Robert Dockins writes:
The second release candidate for Edison 1.2 is now ready for comments. The notable changes from RC1 are:
* add strict variants of all folds and reduces
You know, I was looking through the code last night and thought, "what about foldl'?" Funny. That being said, eight variants of fold* (plus six variants of reduce*) feels excessive to me. I can understand the desire for generality, but I'm not sure it's possible to decide between, say, foldr and foldr' without knowing the sequence type. As I understand it, with regular lists you almost always[*] want either foldr or foldl', because foldl builds up a chain of unevaluated thunks and foldr' has linear call stack growth. (When I was learning ML, we were told to always prefer foldl over foldr for that reason.) With reverse lists (i.e., Rev []), the situation is reversed: foldr' is tail-recursive, foldl is fully lazy, and foldr and foldl' have linear growth. For the other sequences, there may not be clear winners. With SimpleQueue, for example, the choice between foldr and foldr' might depend on how the queue is arranged. Maybe it would be better to have each implementation default to the strictness that's most likely best, at least in the generic Seq interface. That way, [] would get strict foldl and non-strict foldr, but Rev [] would get strict foldr and non-strict foldl. Individual modules could provide extra variants as desired outside the class interface. [*] I guess you might want a non-strict foldl with lists if the foldee is expensive enough that building up a pile of thunks is worth it if they can potentially be skipped.
-- Edison defines 'subset' and 'subsetEq' in the set API. Data.Set has operations with the same meanings named 'isProperSubsetOf' and 'isSubsetOf'. I am considering adoping the Data.Set names, but they are quite a bit longer.

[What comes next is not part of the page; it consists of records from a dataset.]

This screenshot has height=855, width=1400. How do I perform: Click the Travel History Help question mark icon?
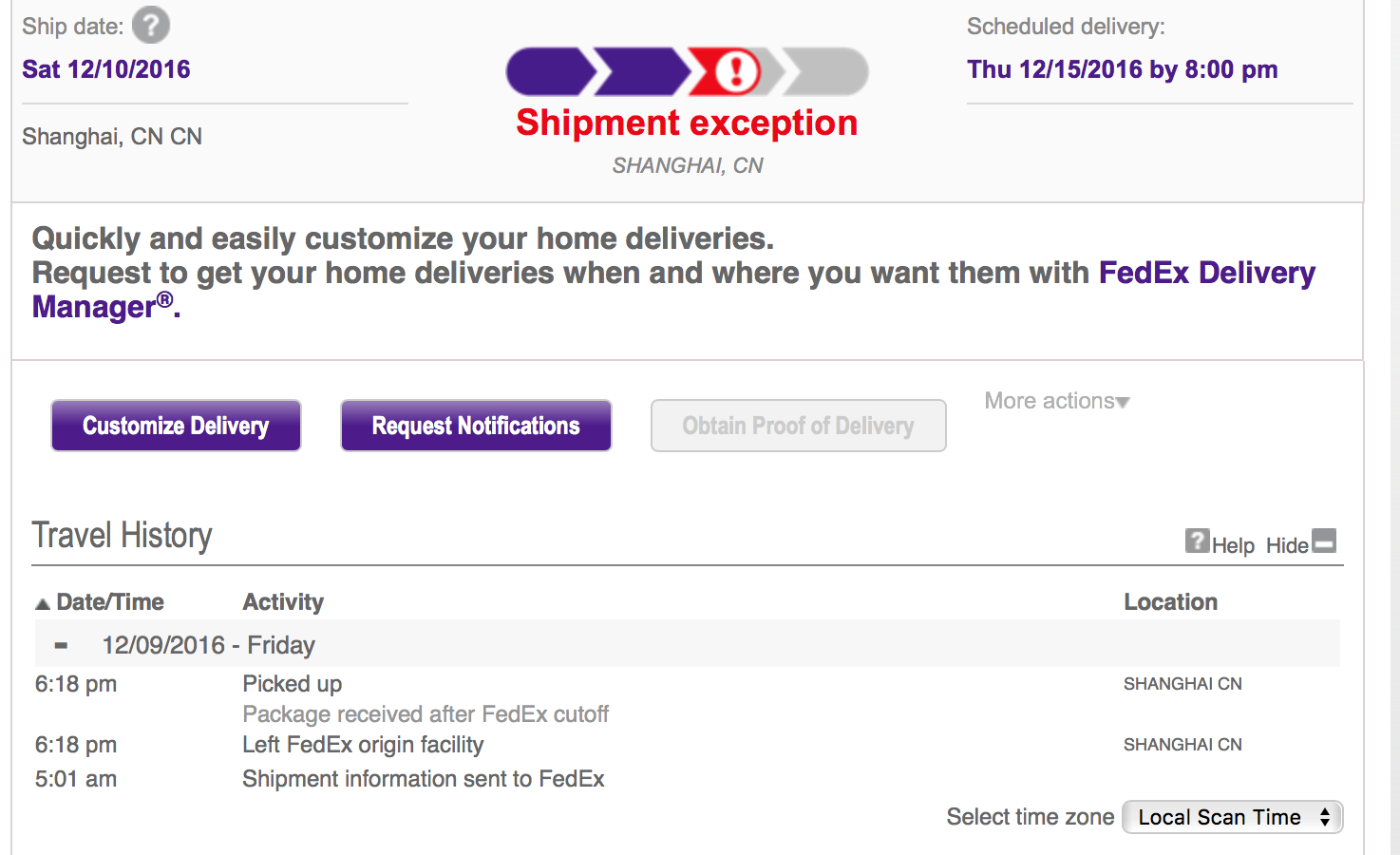click(x=1197, y=542)
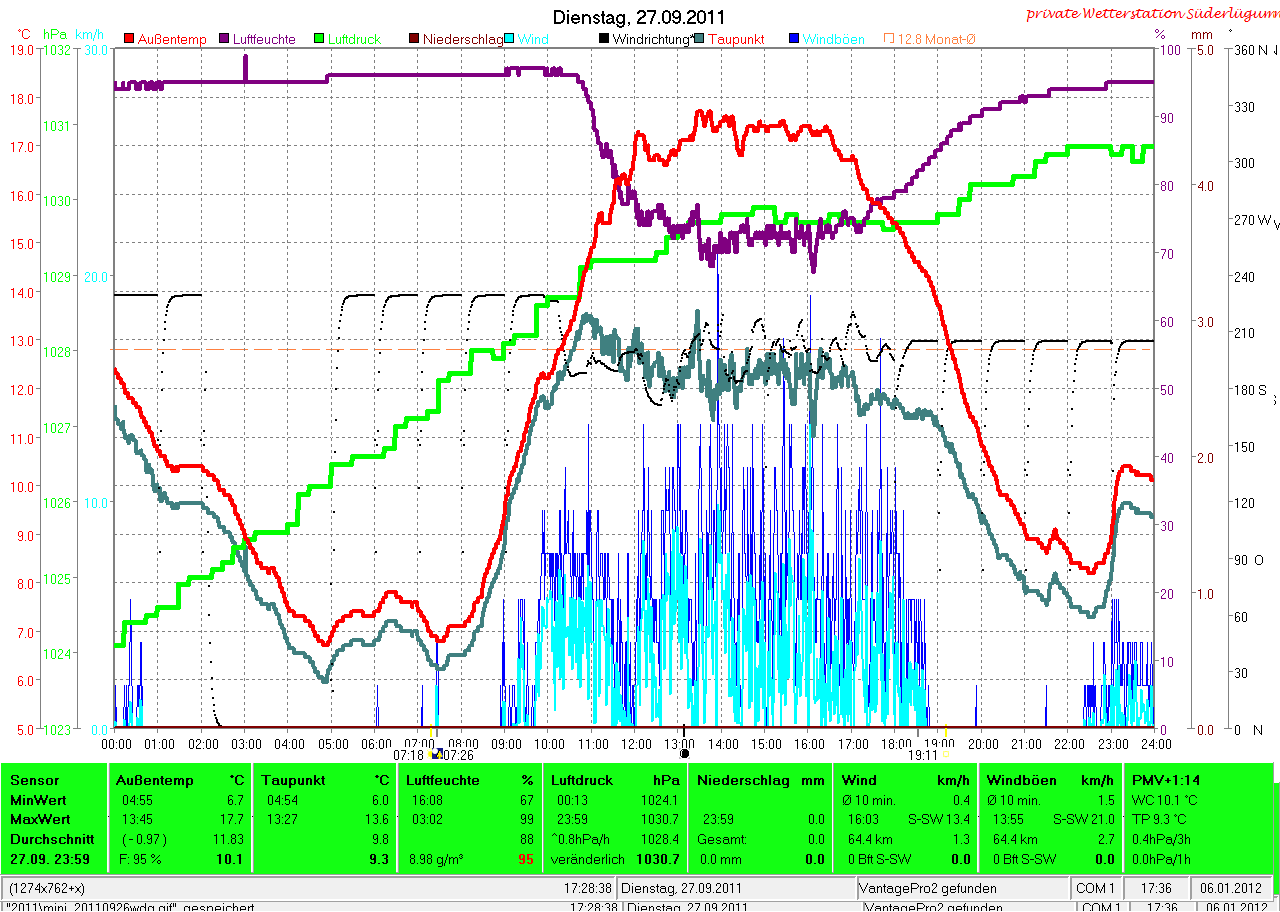Click the VantagePro2 gefunden status field
Screen dimensions: 1280x912
point(928,888)
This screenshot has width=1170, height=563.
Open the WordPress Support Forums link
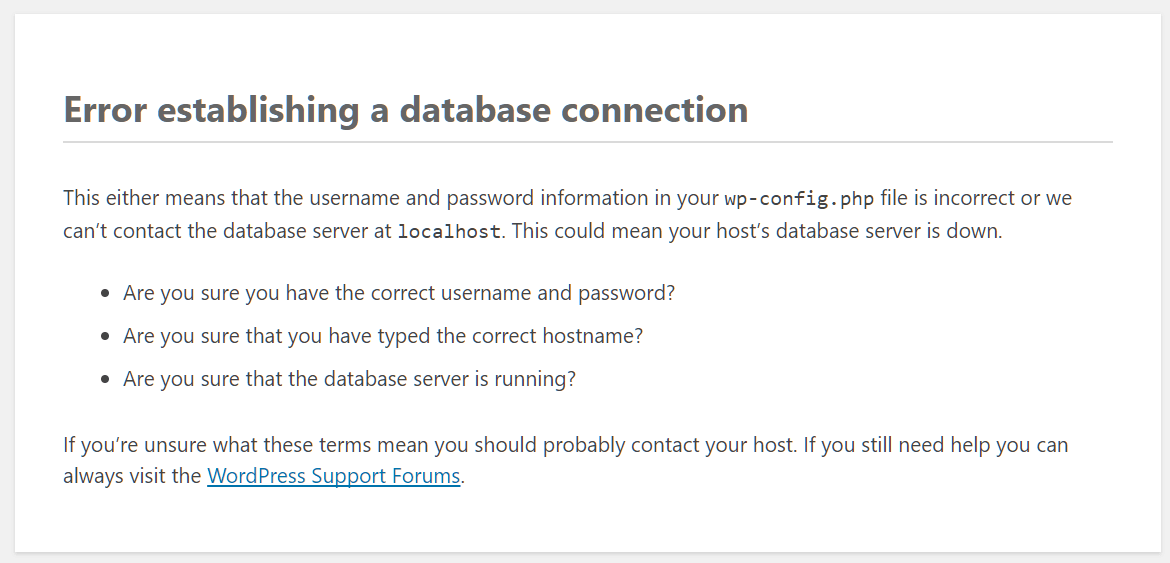pyautogui.click(x=333, y=476)
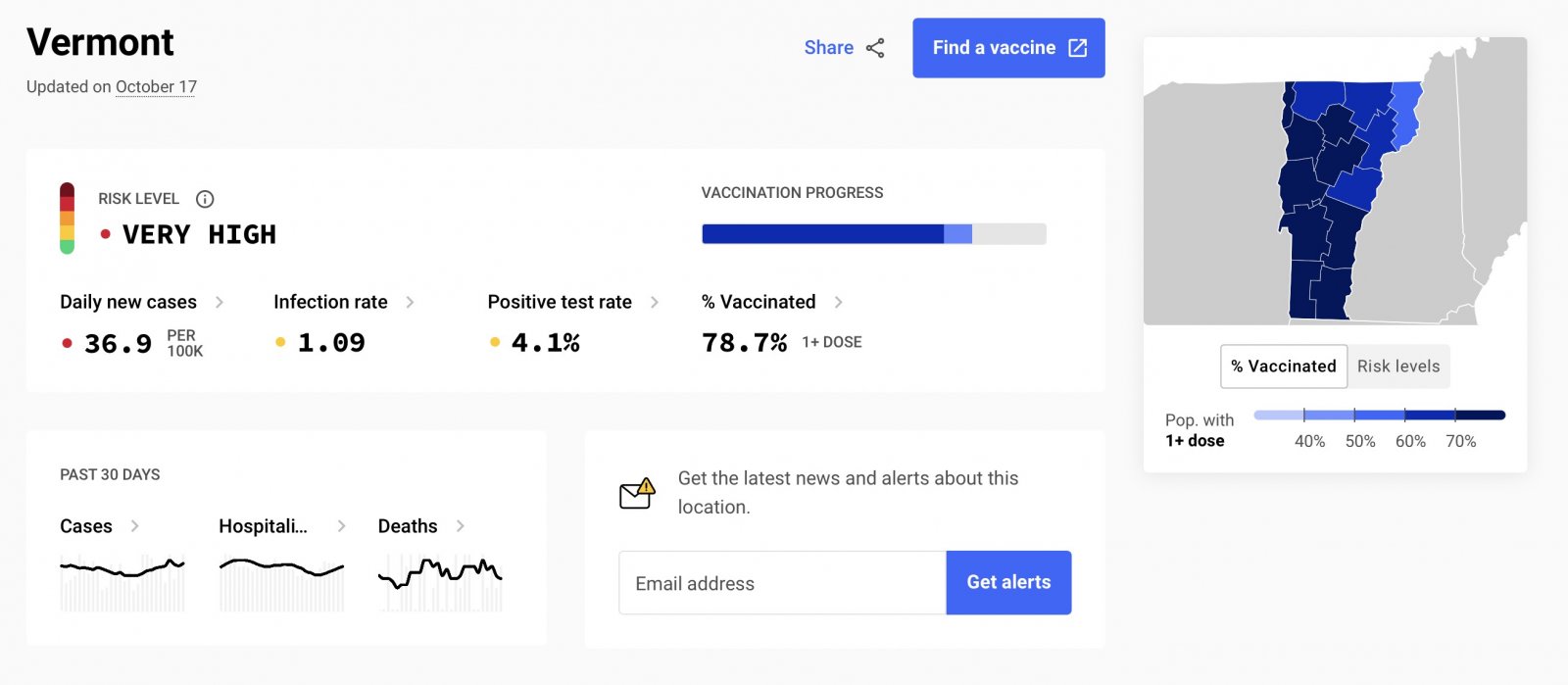Expand Positive test rate chevron
Image resolution: width=1568 pixels, height=685 pixels.
[655, 302]
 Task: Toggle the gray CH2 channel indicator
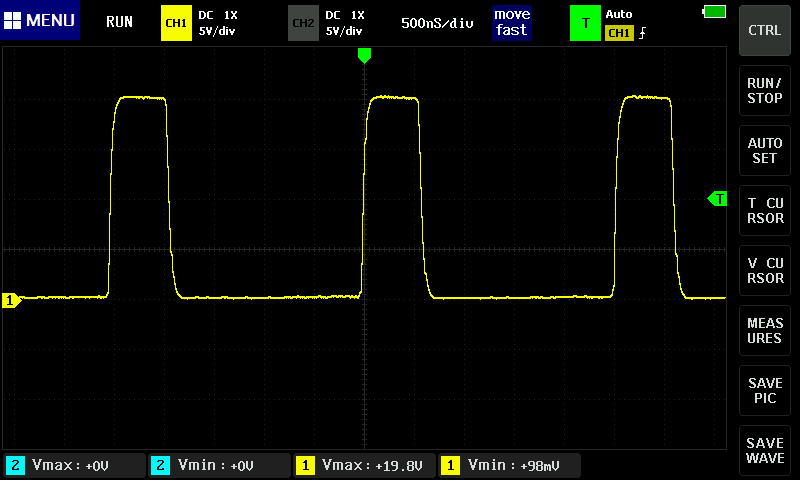point(302,22)
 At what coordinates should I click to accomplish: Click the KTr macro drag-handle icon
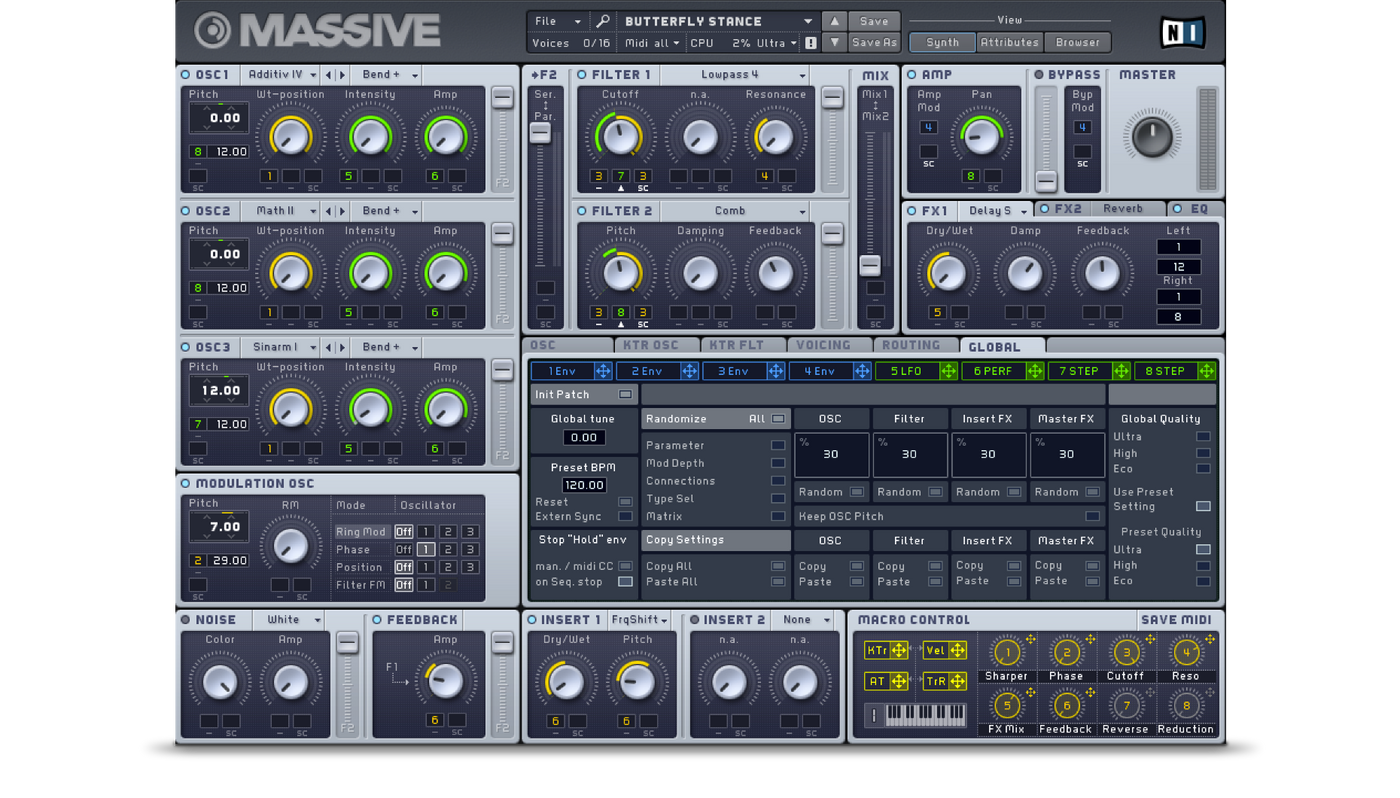click(898, 651)
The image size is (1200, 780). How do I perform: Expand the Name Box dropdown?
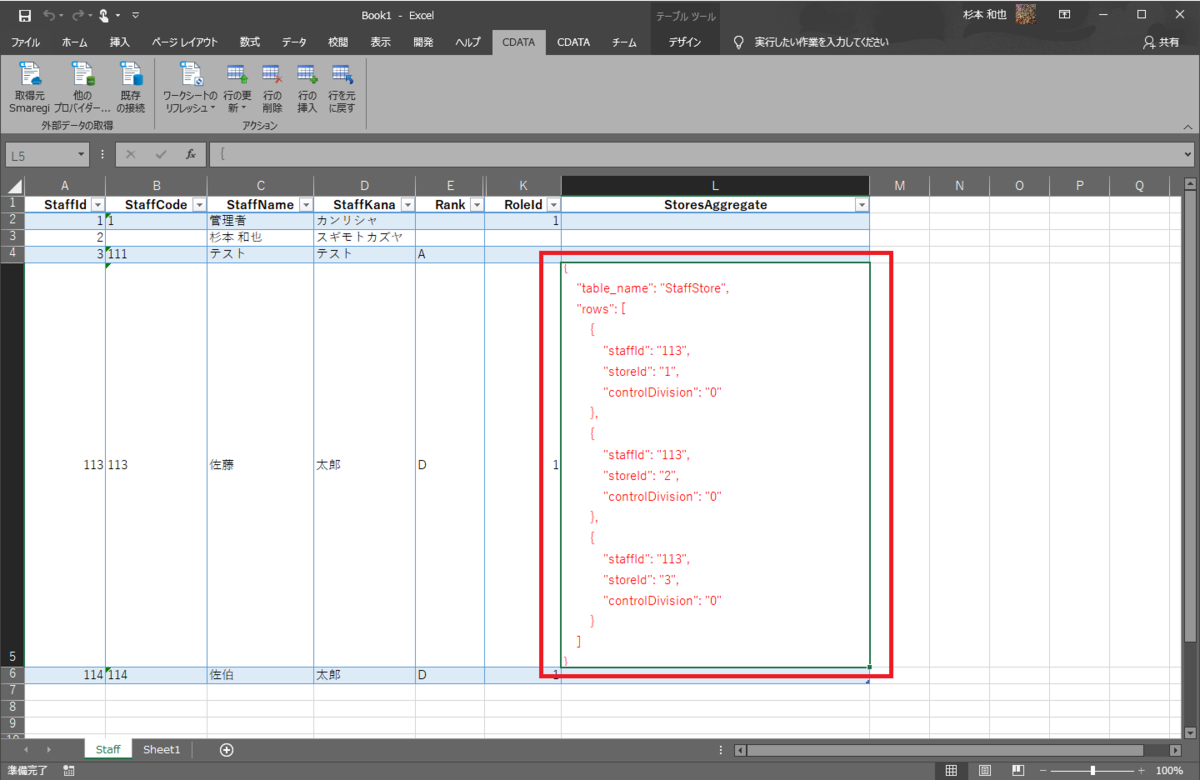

Also what about the meaning of "subset" vs "proper subset"? What do you find most intuitive?
I would go with subset and properSubset. The "isSubsetOf" form only makes sense if used in-line, but we have (|=) for that.
In addition, I'm interested in any API related feedback you might have.
Is there a reason why the TernaryTrie and the PatriciaLoMap don't
implement OrdAssoc?
For the Seq class, I'd rather have the O(n) stuff listed with the
implementations, rather than having a default in the interface.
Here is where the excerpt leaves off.